----- Available data
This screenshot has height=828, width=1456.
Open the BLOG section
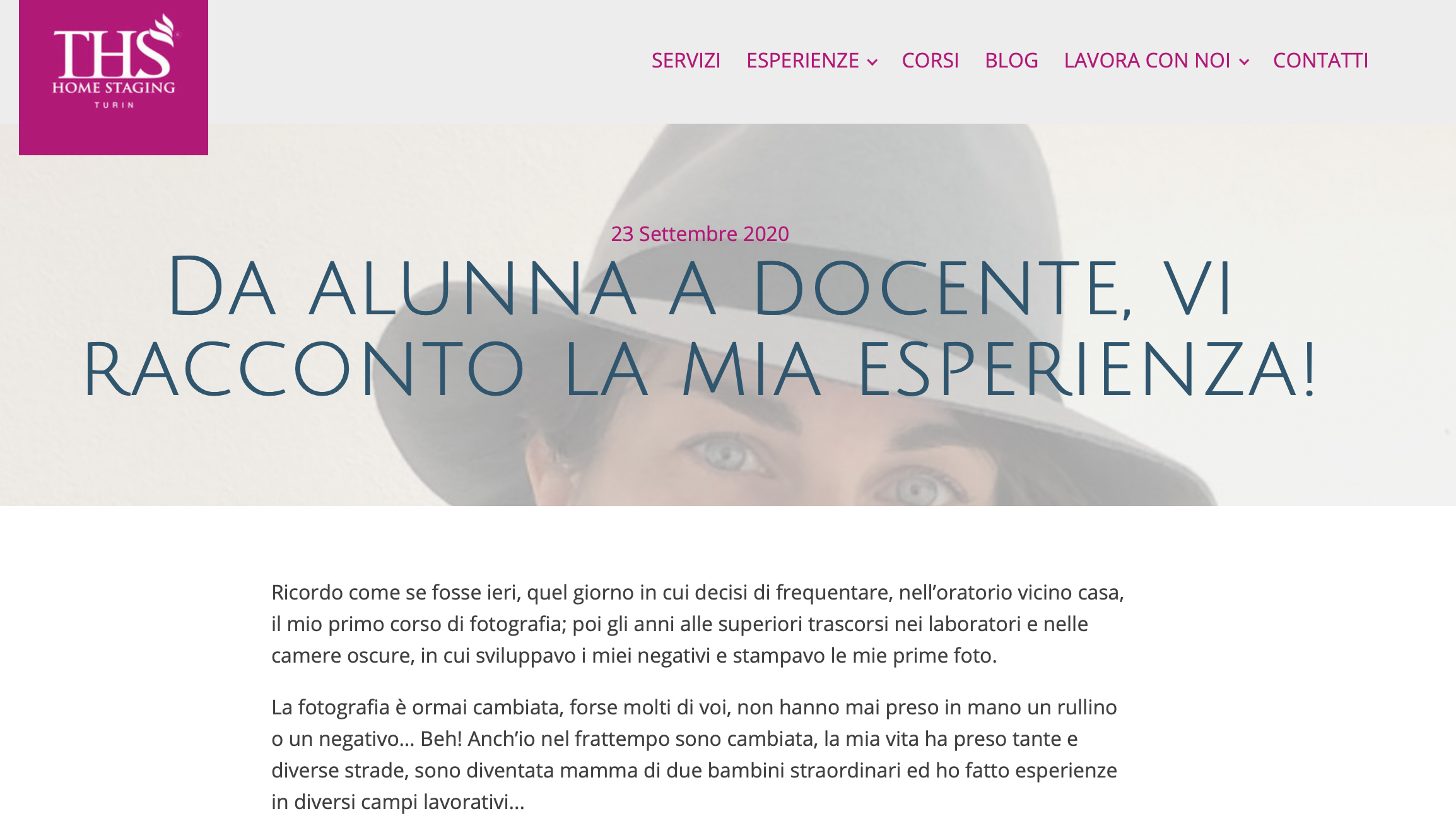pyautogui.click(x=1011, y=61)
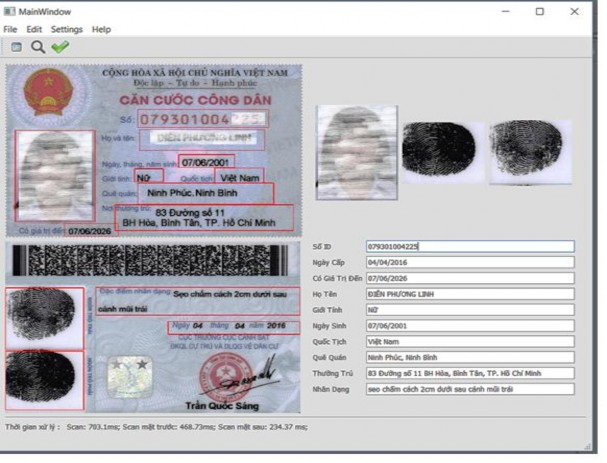Open the File menu
The height and width of the screenshot is (463, 607).
point(10,30)
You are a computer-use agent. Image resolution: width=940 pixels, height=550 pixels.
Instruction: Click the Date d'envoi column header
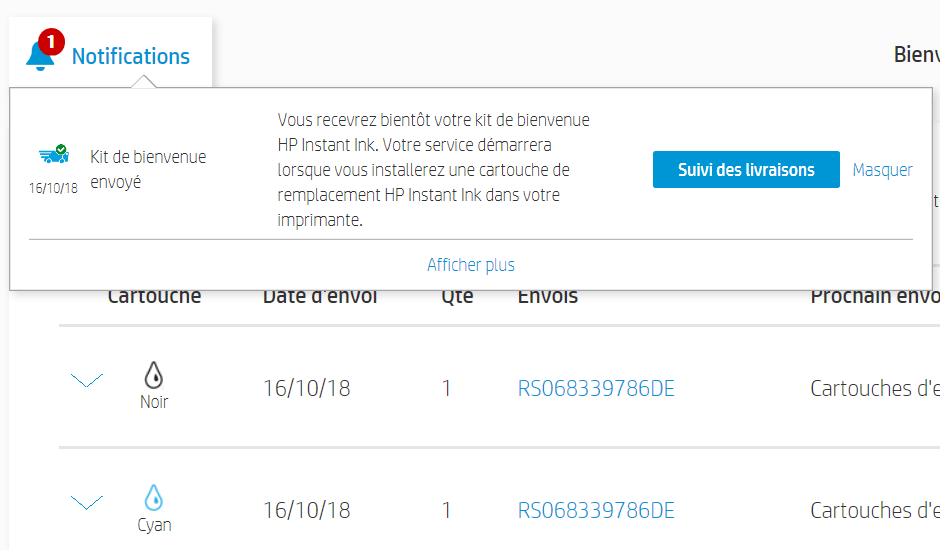[x=320, y=297]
----------
**Brief**
Give again, word for word, each line from the one holding "Open the BLOG section" through the end of the entries, and leave out any picture.

**Output**
Open the BLOG section
pyautogui.click(x=1011, y=61)
Open the File menu
The height and width of the screenshot is (463, 607).
point(10,30)
You are a computer-use agent. Image resolution: width=940 pixels, height=550 pixels.
Instruction: Click the Date d'envoi column header
[x=320, y=297]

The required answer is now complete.